#### [Exercise]
For the listing below, return the line containing "description pencil icon", the line containing "Task: Click the ens33 interface name", and all lines in between, exactly as written and nothing else.

[Data records Boundary: Start]

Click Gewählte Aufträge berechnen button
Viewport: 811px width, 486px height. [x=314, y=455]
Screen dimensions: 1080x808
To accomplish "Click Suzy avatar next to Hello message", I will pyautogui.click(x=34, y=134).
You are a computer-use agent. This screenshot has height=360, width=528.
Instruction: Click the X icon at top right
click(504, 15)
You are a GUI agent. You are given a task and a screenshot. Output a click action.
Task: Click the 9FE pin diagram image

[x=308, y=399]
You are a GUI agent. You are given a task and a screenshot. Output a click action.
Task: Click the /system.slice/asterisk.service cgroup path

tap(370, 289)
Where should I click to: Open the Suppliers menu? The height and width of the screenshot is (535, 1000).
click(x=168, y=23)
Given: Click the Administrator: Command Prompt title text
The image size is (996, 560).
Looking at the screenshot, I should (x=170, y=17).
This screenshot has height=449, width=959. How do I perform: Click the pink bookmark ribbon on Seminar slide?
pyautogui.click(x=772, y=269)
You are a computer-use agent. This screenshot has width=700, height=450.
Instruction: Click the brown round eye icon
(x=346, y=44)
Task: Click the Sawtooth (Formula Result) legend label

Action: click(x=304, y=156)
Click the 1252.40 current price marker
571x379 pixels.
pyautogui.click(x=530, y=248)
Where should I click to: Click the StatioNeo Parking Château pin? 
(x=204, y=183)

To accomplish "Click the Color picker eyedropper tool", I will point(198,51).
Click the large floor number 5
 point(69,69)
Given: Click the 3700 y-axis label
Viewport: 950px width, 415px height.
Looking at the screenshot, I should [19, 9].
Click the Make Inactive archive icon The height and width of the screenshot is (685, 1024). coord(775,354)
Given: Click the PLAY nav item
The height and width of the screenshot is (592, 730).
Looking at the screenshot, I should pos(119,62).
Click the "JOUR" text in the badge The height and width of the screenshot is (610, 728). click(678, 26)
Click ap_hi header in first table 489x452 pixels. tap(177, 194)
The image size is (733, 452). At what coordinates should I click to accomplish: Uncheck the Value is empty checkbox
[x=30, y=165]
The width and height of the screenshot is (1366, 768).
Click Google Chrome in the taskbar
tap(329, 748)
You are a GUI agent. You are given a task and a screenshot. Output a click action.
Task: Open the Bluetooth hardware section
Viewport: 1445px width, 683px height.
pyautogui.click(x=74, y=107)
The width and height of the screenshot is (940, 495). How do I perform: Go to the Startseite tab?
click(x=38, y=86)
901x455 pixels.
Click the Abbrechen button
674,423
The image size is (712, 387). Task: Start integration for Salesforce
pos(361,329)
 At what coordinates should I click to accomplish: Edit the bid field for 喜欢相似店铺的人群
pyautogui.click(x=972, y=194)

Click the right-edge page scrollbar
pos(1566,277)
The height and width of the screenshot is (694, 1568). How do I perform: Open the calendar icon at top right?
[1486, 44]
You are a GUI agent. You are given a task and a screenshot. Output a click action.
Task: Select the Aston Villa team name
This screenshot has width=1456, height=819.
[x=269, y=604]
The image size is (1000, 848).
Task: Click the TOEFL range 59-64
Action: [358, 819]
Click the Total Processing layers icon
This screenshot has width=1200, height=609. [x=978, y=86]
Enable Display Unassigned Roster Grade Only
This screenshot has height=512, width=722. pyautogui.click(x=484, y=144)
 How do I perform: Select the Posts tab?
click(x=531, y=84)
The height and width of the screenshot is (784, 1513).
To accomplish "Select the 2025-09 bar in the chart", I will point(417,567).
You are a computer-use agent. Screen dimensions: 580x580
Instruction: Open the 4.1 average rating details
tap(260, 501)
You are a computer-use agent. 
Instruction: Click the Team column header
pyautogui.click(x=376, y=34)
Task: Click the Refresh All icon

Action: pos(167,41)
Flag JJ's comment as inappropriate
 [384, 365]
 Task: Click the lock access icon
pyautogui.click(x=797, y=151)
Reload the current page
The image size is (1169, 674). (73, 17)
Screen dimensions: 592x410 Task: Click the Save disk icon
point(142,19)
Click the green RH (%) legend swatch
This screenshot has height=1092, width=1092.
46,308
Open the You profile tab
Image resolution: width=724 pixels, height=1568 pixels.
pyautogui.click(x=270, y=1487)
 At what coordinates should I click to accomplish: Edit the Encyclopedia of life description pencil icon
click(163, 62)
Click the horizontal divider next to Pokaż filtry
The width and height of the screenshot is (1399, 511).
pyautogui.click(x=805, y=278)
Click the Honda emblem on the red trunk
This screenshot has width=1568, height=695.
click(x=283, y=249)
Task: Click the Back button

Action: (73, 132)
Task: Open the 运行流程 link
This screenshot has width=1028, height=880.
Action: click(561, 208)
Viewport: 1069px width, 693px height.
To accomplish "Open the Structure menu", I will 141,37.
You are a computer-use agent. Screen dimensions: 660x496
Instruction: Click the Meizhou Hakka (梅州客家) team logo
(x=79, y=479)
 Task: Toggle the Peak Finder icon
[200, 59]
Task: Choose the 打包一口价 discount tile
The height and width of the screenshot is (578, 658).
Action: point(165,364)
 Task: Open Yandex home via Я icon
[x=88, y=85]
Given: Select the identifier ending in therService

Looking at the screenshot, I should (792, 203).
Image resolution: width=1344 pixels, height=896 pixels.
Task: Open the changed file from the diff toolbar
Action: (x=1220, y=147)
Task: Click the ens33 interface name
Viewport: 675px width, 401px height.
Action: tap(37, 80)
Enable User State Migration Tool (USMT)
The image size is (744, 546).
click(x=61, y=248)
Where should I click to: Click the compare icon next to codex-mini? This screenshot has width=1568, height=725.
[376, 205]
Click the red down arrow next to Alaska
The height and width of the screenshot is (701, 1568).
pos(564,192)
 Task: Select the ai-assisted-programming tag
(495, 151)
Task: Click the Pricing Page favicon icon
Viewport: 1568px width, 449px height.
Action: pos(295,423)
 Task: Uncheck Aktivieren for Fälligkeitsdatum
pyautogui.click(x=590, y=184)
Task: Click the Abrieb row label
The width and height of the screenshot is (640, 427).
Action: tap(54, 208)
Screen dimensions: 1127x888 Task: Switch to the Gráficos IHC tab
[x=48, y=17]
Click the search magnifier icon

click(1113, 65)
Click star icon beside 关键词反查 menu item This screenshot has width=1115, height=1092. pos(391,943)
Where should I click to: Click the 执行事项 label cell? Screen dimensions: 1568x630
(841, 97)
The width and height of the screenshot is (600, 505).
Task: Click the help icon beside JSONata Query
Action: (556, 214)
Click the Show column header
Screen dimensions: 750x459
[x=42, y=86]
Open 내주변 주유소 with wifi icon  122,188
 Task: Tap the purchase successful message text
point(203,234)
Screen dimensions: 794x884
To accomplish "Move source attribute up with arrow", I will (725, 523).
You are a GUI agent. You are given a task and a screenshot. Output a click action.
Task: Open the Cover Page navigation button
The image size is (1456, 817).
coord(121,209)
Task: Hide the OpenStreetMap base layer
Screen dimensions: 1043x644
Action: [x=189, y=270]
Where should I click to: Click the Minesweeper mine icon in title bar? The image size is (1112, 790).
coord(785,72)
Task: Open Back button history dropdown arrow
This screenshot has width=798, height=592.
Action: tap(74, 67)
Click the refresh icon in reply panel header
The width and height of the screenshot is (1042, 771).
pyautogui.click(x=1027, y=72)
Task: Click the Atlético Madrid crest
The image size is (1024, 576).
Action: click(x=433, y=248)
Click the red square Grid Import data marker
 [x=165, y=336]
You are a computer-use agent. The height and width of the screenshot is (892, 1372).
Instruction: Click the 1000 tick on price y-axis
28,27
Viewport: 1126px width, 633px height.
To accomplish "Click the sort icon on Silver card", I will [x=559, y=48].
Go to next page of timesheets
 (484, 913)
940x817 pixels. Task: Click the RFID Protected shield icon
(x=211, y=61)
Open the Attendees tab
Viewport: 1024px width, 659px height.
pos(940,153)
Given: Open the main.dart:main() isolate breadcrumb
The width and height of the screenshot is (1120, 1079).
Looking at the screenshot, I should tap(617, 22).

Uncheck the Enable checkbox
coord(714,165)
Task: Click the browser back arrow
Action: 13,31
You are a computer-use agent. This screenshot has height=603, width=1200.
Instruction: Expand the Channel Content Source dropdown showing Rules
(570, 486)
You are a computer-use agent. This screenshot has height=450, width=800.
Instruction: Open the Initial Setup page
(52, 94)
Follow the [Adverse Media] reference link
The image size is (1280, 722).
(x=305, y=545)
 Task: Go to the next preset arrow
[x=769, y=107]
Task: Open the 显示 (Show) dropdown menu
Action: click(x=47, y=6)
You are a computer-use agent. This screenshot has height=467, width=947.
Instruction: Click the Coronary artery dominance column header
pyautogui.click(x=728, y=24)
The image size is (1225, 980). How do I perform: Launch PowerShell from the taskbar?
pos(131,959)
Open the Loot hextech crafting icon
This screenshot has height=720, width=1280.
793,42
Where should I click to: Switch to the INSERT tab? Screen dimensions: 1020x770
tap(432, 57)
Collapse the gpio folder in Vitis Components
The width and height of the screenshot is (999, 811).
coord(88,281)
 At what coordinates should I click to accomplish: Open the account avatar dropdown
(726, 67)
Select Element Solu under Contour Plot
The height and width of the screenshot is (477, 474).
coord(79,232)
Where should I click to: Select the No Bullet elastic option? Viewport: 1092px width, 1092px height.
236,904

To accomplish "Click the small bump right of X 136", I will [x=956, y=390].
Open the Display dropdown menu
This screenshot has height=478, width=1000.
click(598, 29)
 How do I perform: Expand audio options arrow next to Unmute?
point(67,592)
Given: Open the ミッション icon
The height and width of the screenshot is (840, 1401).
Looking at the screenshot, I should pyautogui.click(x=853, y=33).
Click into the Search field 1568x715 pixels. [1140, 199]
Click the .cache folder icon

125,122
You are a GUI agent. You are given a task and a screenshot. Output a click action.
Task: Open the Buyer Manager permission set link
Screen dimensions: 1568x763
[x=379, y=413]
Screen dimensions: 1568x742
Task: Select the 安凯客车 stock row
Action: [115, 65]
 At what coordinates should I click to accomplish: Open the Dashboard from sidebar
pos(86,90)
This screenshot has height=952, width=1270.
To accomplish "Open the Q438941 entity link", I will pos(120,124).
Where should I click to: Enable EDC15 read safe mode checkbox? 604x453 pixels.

[Data records Boundary: End]

#### [Answer for the task]
 At what coordinates should I click to accomplish: Edit the Encyclopedia of life description pencil icon
click(163, 62)
Click the horizontal divider next to Pokaż filtry
The width and height of the screenshot is (1399, 511).
pyautogui.click(x=805, y=278)
Click the Honda emblem on the red trunk
This screenshot has width=1568, height=695.
click(x=283, y=249)
Task: Click the Back button

Action: (73, 132)
Task: Open the 运行流程 link
This screenshot has width=1028, height=880.
Action: click(561, 208)
Viewport: 1069px width, 693px height.
To accomplish "Open the Structure menu", I will 141,37.
You are a computer-use agent. Screen dimensions: 660x496
Instruction: Click the Meizhou Hakka (梅州客家) team logo
(x=79, y=479)
 Task: Toggle the Peak Finder icon
[200, 59]
Task: Choose the 打包一口价 discount tile
The height and width of the screenshot is (578, 658).
Action: point(165,364)
 Task: Open Yandex home via Я icon
[x=88, y=85]
Given: Select the identifier ending in therService

Looking at the screenshot, I should (792, 203).
Image resolution: width=1344 pixels, height=896 pixels.
Task: Open the changed file from the diff toolbar
Action: (x=1220, y=147)
Task: Click the ens33 interface name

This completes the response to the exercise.